Re: pgsql_fdw, FDW for PostgreSQL server - Mailing list pgsql-hackers

From Albe Laurenz
Subject Re: pgsql_fdw, FDW for PostgreSQL server
Date
Msg-id D960CB61B694CF459DCFB4B0128514C207B2CBB7@exadv11.host.magwien.gv.at
Whole thread Raw
In response to Re: pgsql_fdw, FDW for PostgreSQL server  (Shigeru HANADA <shigeru.hanada@gmail.com>)
Responses Re: pgsql_fdw, FDW for PostgreSQL server  (Tom Lane <tgl@sss.pgh.pa.us>)
List pgsql-hackers
Shigeru HANADA wrote:
>> During a foreign scan, type input functions are used to convert
>> the text representation of values.  If a foreign table is
misconfigured,
>> you can get error messages from these functions, like:
>>
>> ERROR:  invalid input syntax for type double precision: "etwas"
>> or
>> ERROR:  value too long for type character varying(3)
>>
>> It might me nice for finding problems if the message were
>> something like:
>>
>> ERROR:  cannot convert data in foreign scan of "tablename", column
"col"
>> in row 42
>> DETAIL:  ERROR:  value too long for type character varying(3)
>
> Agreed.  How about showing context information with errcontext() in
> addition to main error message?  Of course, identifiers are quoted if
> necessary.  This way doesn't need additional PG_TRY block, so overhead
> would be relatively cheap.
>
> postgres=# SELECT * FROM ft1 WHERE c1 = 1;  -- ERROR
> ERROR:  invalid input syntax for integer: "1970-01-02 17:00:00+09"
> CONTEXT:  column c4 of foreign table ft1
>
> Showing index of the row seems overkill, because most cause of this
kind
> of error is wrong configuration, as you say, and users would be able
to
> address the issue without knowing which record caused the error.
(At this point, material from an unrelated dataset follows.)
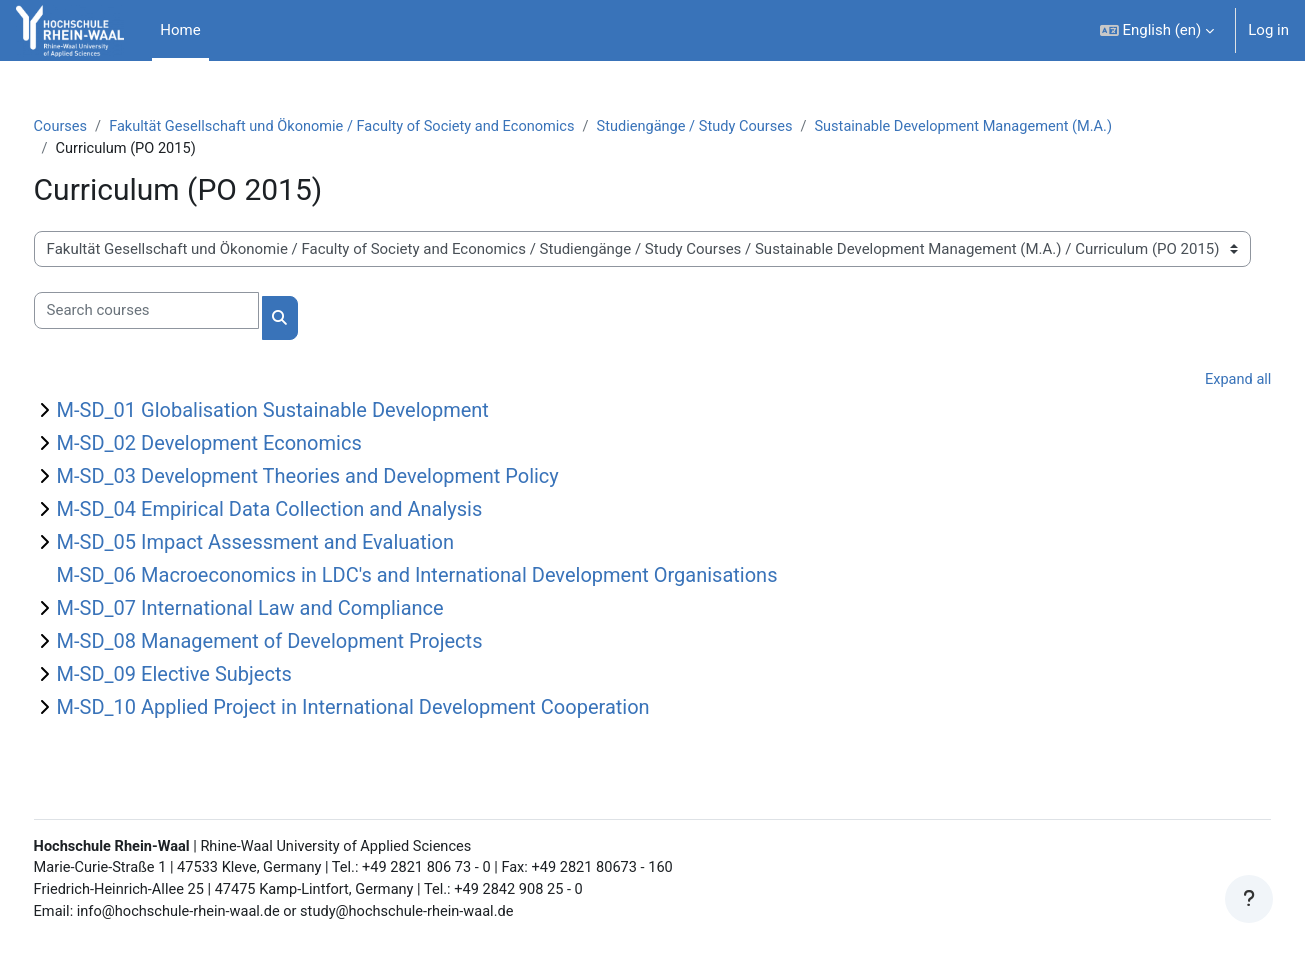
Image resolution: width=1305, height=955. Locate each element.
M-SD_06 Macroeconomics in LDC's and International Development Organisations (454, 577)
Agreed.  I think that is a better approach than what I suggested.

>> As stated previously, I don't think that using local stats on
>> foreign tables is a win.  The other patches work fine for me, and
>> I'd be happy if that could go into 9.2.
>
> I have opposite opinion on this issue because we need to do some of
> filtering on local side.  We can leave cost/rows estimation to remote
> side about WHERE expressions which are pushed down, but we need
> selectivity of extra filtering done on local side.  For such purpose,
> having local stats of foreign data seems reasonable and useful.
>
> Of course, it has downside that we need to execute explicit ANALYZE
for
> foreign tables which would cause full sequential scan on remote
tables,
> in addition to ANALYZE for remote tables done on remote side as usual
> maintenance work.

This approach is much better and does not suffer from the
limitations the original analyze patch had.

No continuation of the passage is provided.